---- Texto de partida
Hace algún tiempo participé en un encuentro donde la oradora guió a sus oyentes en una breve oración de arrepentimiento. Cuando terminó de orar, ella aseguró a los presentes que ya eran hijos de Dios y les garantizó que tenían un lugar en el cielo. Para muchas personas, el convertirse en cristiano sólo consiste en pasar al frente en medio de un culto evangelístico o en hacer una oración de arrepentimiento. Ahora bien, no quisiera ser malinterpretado. Para algunas personas, la salvación es realmente así de sencilla. Sin embargo, no podemos darnos el lujo de asumir que cualquiera que haga esto ya es hijo de Dios.
Estamos viviendo en una época y una cultura donde todo es muy fácil. Podemos realizar nuestros trámites financieros en Internet; podemos tener acceso a nuestro dinero a través de cajeros automáticos las veinticuatro horas del día. Nos comunicamos con el mundo entero cómodamente gracias a nuestras computadoras. En cuestión de minutos, enviamos fotos y documentos a destinos que se hallan a miles de kilómetros gracias al correo electrónico y al fax. Nunca en la historia de la humanidad las cosas han sido tan fáciles y prácticas. ¿Es que acaso esto se ha estado extendiendo a nuestra fe?
--------
◆ Qué hacer ◆
Escribe cómo sigue el texto sobre hacerse cristiano en una época en que todo es fácil, empezando justo después de la pregunta con la que termina. Las entradas no hacen falta para nada.
---- Datos disponibles
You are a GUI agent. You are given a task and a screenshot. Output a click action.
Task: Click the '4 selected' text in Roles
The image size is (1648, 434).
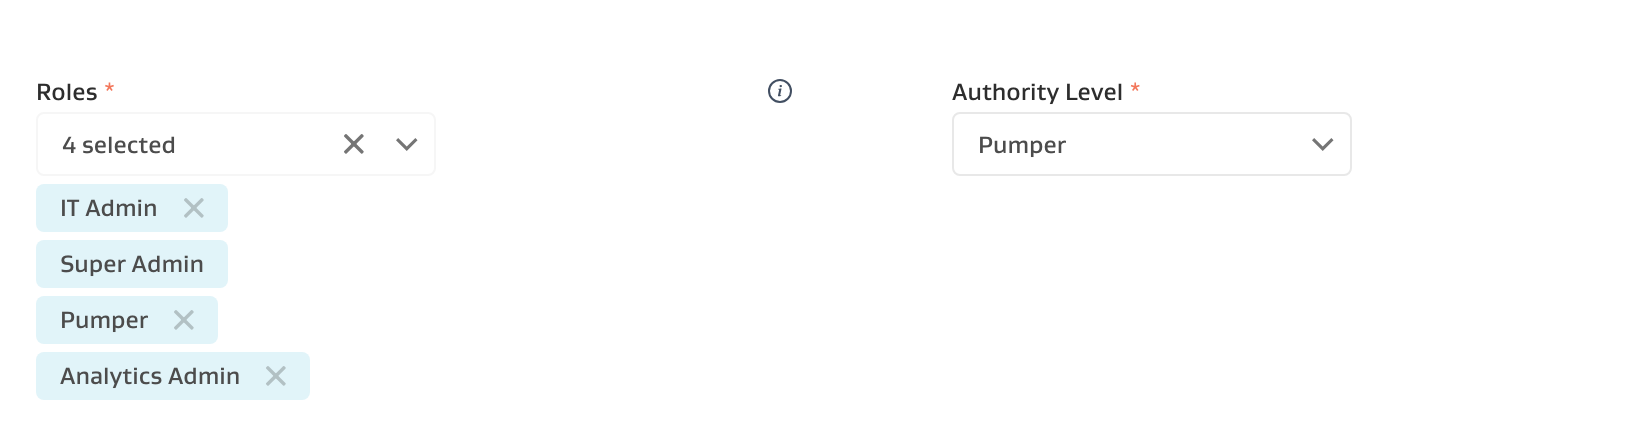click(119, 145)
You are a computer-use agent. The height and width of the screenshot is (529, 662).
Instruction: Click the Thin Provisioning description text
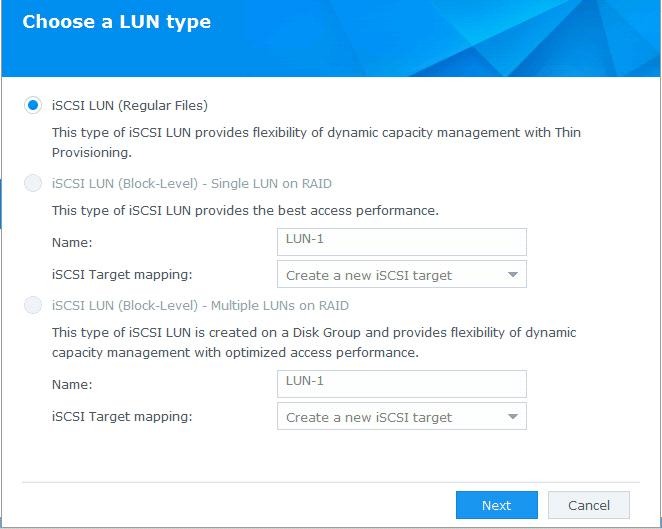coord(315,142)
--------
◆ Tu respuesta ◆
El mensaje del evangelio es increíblemente sencillo. En Juan 3:16, la Biblia nos dice:
“Porque de tal manera amó Dios al mundo, que ha dado a su Hijo unigénito, para que todo aquel que en Él cree, no se pierda, mas tenga vida eterna.”
Este es el evangelio de manera sencilla; no hay ninguna complicación en ello. La persona que cree en el Hijo, tiene vida eterna; Dios no ha hecho de esto algo complicado. Él ha hecho que el evangelio sea tan sencillo, que hasta un niño puede captar su significado y conocer la salvación del Señor. Aun cuando creamos que el evangelio es verdaderamente sencillo, debemos tener cuidado de que no se trate de una salvación fácil. En esta época que vivimos, de conveniencias y facilidades, a veces convertimos la salvación en algo tan fácil, que la equiparamos con el simple acto de levantar la mano o caminar hacia el frente de la congregación. Existen personas cuya seguridad de salvación descansa únicamente en estos actos externos, pero la seguridad de nuestra salvación debe estar basada en algo mucho más profundo. Tal vez el Cristianismo esté atravesando las circunstancias actuales por haber cambiado la verdadera salvación por una imitación barata y fácil.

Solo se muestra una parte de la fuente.